2. WP(C) 866/2010: Post-Retirement Activities of Members of Higher Judiciary- During the pendency of this petition, which seeks to extend the accountability of the members of higher judiciary beyond their retirement, the Society has been able to secure significant outcomes. At its instance, the High Court has followed the lead of the Supreme Court, which, in an unrelated PIL, had taken exception to the annexing of the legal opinion of a retired Chief Justice of India to the petition and directed its registry to ensure that such opinions were not taken on record. The High Court instructed its registry to refuse to accept writ petitions in which opinions of retired judges are annexed.

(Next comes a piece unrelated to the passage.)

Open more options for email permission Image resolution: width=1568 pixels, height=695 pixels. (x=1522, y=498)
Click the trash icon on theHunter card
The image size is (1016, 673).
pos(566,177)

This is in line with our prayer for the prohibition of this practice as violative of the spirit of Article 124 (7) of the Constitution.
The High Court also directed the UOI to take a final decision on its proposal to formulate a uniform policy regulating the conditions of service of the Chairpersons/Members of tribunals and statutory authorities. The UOI indicated on August 29, 2012 that it proposed to debar chairpersons and members of various tribunals from taking up arbitration work during their term of office. This would entail amendments to 42 different Acts and might take a period of three months. This outcome would amount to the acceptance by the respondent of the other prayer made in our PIL.
3. WP(C) 8363/2010: Misuse of BSP Reserved Symbol- The petition challenges the order of the Central Election Commission rejecting our request for freezing the reserved symbol of BSP on account of its misuse by its government in Uttar Pradesh. Punitive costs were imposed on the Party on July 16, 2012 for the inordinate delay in filing a reply. A rejoinder rebutting the submissions made in the Party’s belated counter affidavit has been filed and the matter adjourned for May 2013.
Finance and Accounts
The Audit Report on the Annual Accounts of Common Cause Society and Common Cause Trust for the year ending March 31, 2012 has been received. The Governing Council has accorded its approval to the Annual Accounts and the Audit Report on September 20, 2012. Briefly, total expenditure during the year was Rs.50.62 lakh against Rs.47.17 lakh last year. The increase in expenditure was primarily on account of a donation of Rs. 5 lakh to CEFS for pursuing its PIL on the implementation of the MNREGA. The income during the year was Rs. 50.25 lakh compared to Rs.42.61 lakh during the previous year. Thus, the deficit during the year came down to Rs. 0.37 lakh from a deficit of Rs. 4.56 lakh recorded last year. Overall, the financial results have been quite satisfactory.